## WHAT NEEDS TO BE DONE
Each entry should be written out once more, exactly as given below.

[Stored data]
———
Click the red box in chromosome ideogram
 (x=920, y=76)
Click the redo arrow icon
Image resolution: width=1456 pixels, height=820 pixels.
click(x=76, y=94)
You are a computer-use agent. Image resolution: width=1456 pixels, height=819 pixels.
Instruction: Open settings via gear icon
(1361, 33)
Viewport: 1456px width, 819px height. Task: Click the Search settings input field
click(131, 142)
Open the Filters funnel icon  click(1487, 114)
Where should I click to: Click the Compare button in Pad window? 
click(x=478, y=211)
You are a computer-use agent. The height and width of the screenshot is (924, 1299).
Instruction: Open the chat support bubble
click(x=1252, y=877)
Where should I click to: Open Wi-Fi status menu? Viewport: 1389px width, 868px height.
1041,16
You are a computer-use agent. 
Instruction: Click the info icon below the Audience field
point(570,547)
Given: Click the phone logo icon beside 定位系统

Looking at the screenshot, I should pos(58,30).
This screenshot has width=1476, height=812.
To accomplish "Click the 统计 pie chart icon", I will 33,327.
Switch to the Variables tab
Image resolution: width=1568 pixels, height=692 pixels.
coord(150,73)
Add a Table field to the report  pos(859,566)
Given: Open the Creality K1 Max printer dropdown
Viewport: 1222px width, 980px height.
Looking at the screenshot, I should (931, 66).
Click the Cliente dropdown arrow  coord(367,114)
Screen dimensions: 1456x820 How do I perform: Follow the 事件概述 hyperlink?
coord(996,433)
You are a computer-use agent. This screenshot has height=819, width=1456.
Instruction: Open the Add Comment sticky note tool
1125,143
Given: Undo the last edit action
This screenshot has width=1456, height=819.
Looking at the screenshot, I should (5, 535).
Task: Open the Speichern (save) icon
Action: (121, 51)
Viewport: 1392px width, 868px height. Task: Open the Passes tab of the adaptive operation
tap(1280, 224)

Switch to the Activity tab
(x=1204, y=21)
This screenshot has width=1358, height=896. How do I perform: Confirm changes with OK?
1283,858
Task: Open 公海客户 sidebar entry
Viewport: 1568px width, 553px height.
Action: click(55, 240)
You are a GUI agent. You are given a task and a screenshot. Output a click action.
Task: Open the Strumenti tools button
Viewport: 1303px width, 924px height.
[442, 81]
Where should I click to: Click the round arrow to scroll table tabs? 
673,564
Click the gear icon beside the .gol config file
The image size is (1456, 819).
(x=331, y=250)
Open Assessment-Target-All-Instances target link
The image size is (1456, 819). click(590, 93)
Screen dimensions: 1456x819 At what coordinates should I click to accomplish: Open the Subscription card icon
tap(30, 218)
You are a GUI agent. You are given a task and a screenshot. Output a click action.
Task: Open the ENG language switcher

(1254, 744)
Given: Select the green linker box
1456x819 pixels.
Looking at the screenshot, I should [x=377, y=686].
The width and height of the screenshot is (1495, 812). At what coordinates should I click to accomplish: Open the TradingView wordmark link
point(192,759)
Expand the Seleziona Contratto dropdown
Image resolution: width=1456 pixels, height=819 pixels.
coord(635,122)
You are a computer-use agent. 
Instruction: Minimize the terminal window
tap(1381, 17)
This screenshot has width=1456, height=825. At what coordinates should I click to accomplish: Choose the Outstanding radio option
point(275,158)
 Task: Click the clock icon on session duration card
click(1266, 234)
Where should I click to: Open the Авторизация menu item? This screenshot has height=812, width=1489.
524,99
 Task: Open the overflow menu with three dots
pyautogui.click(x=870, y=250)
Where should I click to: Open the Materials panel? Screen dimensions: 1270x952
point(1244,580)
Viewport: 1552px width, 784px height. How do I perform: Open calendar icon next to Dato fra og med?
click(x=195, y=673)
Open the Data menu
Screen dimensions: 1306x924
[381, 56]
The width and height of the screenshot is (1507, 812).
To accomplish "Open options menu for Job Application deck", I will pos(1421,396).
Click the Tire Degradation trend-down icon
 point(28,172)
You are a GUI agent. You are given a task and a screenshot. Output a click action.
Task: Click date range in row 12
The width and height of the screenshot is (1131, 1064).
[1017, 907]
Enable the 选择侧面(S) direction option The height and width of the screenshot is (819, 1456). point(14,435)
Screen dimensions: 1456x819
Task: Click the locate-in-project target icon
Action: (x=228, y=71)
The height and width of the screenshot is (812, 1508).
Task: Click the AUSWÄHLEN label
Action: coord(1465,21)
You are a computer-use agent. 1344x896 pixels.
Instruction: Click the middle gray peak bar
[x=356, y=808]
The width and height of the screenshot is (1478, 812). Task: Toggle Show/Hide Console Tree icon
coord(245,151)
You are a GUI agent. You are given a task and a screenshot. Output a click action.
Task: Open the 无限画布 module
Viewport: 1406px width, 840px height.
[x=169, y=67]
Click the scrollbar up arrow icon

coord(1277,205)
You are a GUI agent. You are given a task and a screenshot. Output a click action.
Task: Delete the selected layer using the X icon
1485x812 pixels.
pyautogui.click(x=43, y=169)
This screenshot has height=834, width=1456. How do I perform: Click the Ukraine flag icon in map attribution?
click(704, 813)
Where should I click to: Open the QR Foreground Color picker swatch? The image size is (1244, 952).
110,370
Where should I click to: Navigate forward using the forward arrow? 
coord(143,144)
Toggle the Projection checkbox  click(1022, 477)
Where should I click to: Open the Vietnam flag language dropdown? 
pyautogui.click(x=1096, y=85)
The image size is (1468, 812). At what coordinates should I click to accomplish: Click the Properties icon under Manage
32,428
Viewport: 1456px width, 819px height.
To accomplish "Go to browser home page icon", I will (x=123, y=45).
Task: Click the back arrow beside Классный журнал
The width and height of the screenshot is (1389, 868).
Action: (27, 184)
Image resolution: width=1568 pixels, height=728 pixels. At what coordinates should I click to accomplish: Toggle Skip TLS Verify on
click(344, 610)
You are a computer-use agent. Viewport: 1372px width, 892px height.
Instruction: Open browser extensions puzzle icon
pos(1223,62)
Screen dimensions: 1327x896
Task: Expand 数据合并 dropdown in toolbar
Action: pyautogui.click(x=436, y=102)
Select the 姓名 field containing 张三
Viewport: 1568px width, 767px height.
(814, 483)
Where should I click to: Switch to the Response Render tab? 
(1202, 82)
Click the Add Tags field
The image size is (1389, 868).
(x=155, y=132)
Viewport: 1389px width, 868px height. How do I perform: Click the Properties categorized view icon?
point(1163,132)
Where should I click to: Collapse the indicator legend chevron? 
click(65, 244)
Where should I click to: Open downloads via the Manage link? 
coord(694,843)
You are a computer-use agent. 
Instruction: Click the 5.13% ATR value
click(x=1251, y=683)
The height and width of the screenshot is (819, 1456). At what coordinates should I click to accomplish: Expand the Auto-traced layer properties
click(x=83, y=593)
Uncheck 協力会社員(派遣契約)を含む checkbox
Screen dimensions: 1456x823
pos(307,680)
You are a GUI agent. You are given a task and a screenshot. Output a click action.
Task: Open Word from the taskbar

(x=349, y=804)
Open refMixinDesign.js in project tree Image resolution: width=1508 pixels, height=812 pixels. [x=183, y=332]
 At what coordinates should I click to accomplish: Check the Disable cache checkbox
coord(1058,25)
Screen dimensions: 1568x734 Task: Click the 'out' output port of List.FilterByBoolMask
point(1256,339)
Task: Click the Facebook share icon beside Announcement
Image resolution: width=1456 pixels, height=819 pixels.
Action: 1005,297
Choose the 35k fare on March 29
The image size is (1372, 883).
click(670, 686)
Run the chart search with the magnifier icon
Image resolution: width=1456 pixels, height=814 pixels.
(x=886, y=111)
———
## ANSWER TO THIS PROBLEM
Click the red box in chromosome ideogram
 (x=920, y=76)
Click the redo arrow icon
Image resolution: width=1456 pixels, height=820 pixels.
click(x=76, y=94)
You are a computer-use agent. Image resolution: width=1456 pixels, height=819 pixels.
Instruction: Open settings via gear icon
(1361, 33)
Viewport: 1456px width, 819px height. Task: Click the Search settings input field
click(131, 142)
Open the Filters funnel icon  click(1487, 114)
Where should I click to: Click the Compare button in Pad window? 
click(x=478, y=211)
You are a computer-use agent. The height and width of the screenshot is (924, 1299).
Instruction: Open the chat support bubble
click(x=1252, y=877)
Where should I click to: Open Wi-Fi status menu? Viewport: 1389px width, 868px height.
1041,16
You are a computer-use agent. 
Instruction: Click the info icon below the Audience field
point(570,547)
Given: Click the phone logo icon beside 定位系统

Looking at the screenshot, I should pos(58,30).
This screenshot has width=1476, height=812.
To accomplish "Click the 统计 pie chart icon", I will 33,327.
Switch to the Variables tab
Image resolution: width=1568 pixels, height=692 pixels.
coord(150,73)
Add a Table field to the report  pos(859,566)
Given: Open the Creality K1 Max printer dropdown
Viewport: 1222px width, 980px height.
Looking at the screenshot, I should (931, 66).
Click the Cliente dropdown arrow  coord(367,114)
Screen dimensions: 1456x820 How do I perform: Follow the 事件概述 hyperlink?
coord(996,433)
You are a computer-use agent. This screenshot has height=819, width=1456.
Instruction: Open the Add Comment sticky note tool
1125,143
Given: Undo the last edit action
This screenshot has width=1456, height=819.
Looking at the screenshot, I should (5, 535).
Task: Open the Speichern (save) icon
Action: (121, 51)
Viewport: 1392px width, 868px height. Task: Open the Passes tab of the adaptive operation
tap(1280, 224)

Switch to the Activity tab
(x=1204, y=21)
This screenshot has width=1358, height=896. How do I perform: Confirm changes with OK?
1283,858
Task: Open 公海客户 sidebar entry
Viewport: 1568px width, 553px height.
Action: click(55, 240)
You are a GUI agent. You are given a task and a screenshot. Output a click action.
Task: Open the Strumenti tools button
Viewport: 1303px width, 924px height.
[442, 81]
Where should I click to: Click the round arrow to scroll table tabs? 
673,564
Click the gear icon beside the .gol config file
The image size is (1456, 819).
(x=331, y=250)
Open Assessment-Target-All-Instances target link
The image size is (1456, 819). click(590, 93)
Screen dimensions: 1456x819 At what coordinates should I click to accomplish: Open the Subscription card icon
tap(30, 218)
You are a GUI agent. You are given a task and a screenshot. Output a click action.
Task: Open the ENG language switcher

(1254, 744)
Given: Select the green linker box
1456x819 pixels.
Looking at the screenshot, I should [x=377, y=686].
The width and height of the screenshot is (1495, 812). At what coordinates should I click to accomplish: Open the TradingView wordmark link
point(192,759)
Expand the Seleziona Contratto dropdown
Image resolution: width=1456 pixels, height=819 pixels.
coord(635,122)
You are a computer-use agent. 
Instruction: Minimize the terminal window
tap(1381, 17)
This screenshot has width=1456, height=825. At what coordinates should I click to accomplish: Choose the Outstanding radio option
point(275,158)
 Task: Click the clock icon on session duration card
click(1266, 234)
Where should I click to: Open the Авторизация menu item? This screenshot has height=812, width=1489.
524,99
 Task: Open the overflow menu with three dots
pyautogui.click(x=870, y=250)
Where should I click to: Open the Materials panel? Screen dimensions: 1270x952
point(1244,580)
Viewport: 1552px width, 784px height. How do I perform: Open calendar icon next to Dato fra og med?
click(x=195, y=673)
Open the Data menu
Screen dimensions: 1306x924
[381, 56]
The width and height of the screenshot is (1507, 812).
To accomplish "Open options menu for Job Application deck", I will pos(1421,396).
Click the Tire Degradation trend-down icon
 point(28,172)
You are a GUI agent. You are given a task and a screenshot. Output a click action.
Task: Click date range in row 12
The width and height of the screenshot is (1131, 1064).
[1017, 907]
Enable the 选择侧面(S) direction option The height and width of the screenshot is (819, 1456). point(14,435)
Screen dimensions: 1456x819
Task: Click the locate-in-project target icon
Action: (x=228, y=71)
The height and width of the screenshot is (812, 1508).
Task: Click the AUSWÄHLEN label
Action: coord(1465,21)
You are a computer-use agent. 1344x896 pixels.
Instruction: Click the middle gray peak bar
[x=356, y=808]
The width and height of the screenshot is (1478, 812). Task: Toggle Show/Hide Console Tree icon
coord(245,151)
You are a GUI agent. You are given a task and a screenshot. Output a click action.
Task: Open the 无限画布 module
Viewport: 1406px width, 840px height.
[x=169, y=67]
Click the scrollbar up arrow icon

coord(1277,205)
You are a GUI agent. You are given a task and a screenshot. Output a click action.
Task: Delete the selected layer using the X icon
1485x812 pixels.
pyautogui.click(x=43, y=169)
This screenshot has height=834, width=1456. How do I perform: Click the Ukraine flag icon in map attribution?
click(704, 813)
Where should I click to: Open the QR Foreground Color picker swatch? The image size is (1244, 952).
110,370
Where should I click to: Navigate forward using the forward arrow? 
coord(143,144)
Toggle the Projection checkbox  click(1022, 477)
Where should I click to: Open the Vietnam flag language dropdown? 
pyautogui.click(x=1096, y=85)
The image size is (1468, 812). At what coordinates should I click to accomplish: Click the Properties icon under Manage
32,428
Viewport: 1456px width, 819px height.
To accomplish "Go to browser home page icon", I will (x=123, y=45).
Task: Click the back arrow beside Классный журнал
The width and height of the screenshot is (1389, 868).
Action: (27, 184)
Image resolution: width=1568 pixels, height=728 pixels. At what coordinates should I click to accomplish: Toggle Skip TLS Verify on
click(344, 610)
You are a computer-use agent. Viewport: 1372px width, 892px height.
Instruction: Open browser extensions puzzle icon
pos(1223,62)
Screen dimensions: 1327x896
Task: Expand 数据合并 dropdown in toolbar
Action: pyautogui.click(x=436, y=102)
Select the 姓名 field containing 张三
Viewport: 1568px width, 767px height.
(814, 483)
Where should I click to: Switch to the Response Render tab? 
(1202, 82)
Click the Add Tags field
The image size is (1389, 868).
(x=155, y=132)
Viewport: 1389px width, 868px height. How do I perform: Click the Properties categorized view icon?
point(1163,132)
Where should I click to: Collapse the indicator legend chevron? 
click(65, 244)
Where should I click to: Open downloads via the Manage link? 
coord(694,843)
You are a computer-use agent. 
Instruction: Click the 5.13% ATR value
click(x=1251, y=683)
The height and width of the screenshot is (819, 1456). At what coordinates should I click to accomplish: Expand the Auto-traced layer properties
click(x=83, y=593)
Uncheck 協力会社員(派遣契約)を含む checkbox
Screen dimensions: 1456x823
pos(307,680)
You are a GUI agent. You are given a task and a screenshot. Output a click action.
Task: Open Word from the taskbar

(x=349, y=804)
Open refMixinDesign.js in project tree Image resolution: width=1508 pixels, height=812 pixels. [x=183, y=332]
 At what coordinates should I click to accomplish: Check the Disable cache checkbox
coord(1058,25)
Screen dimensions: 1568x734 Task: Click the 'out' output port of List.FilterByBoolMask
point(1256,339)
Task: Click the Facebook share icon beside Announcement
Image resolution: width=1456 pixels, height=819 pixels.
Action: 1005,297
Choose the 35k fare on March 29
The image size is (1372, 883).
click(670, 686)
Run the chart search with the magnifier icon
Image resolution: width=1456 pixels, height=814 pixels.
(x=886, y=111)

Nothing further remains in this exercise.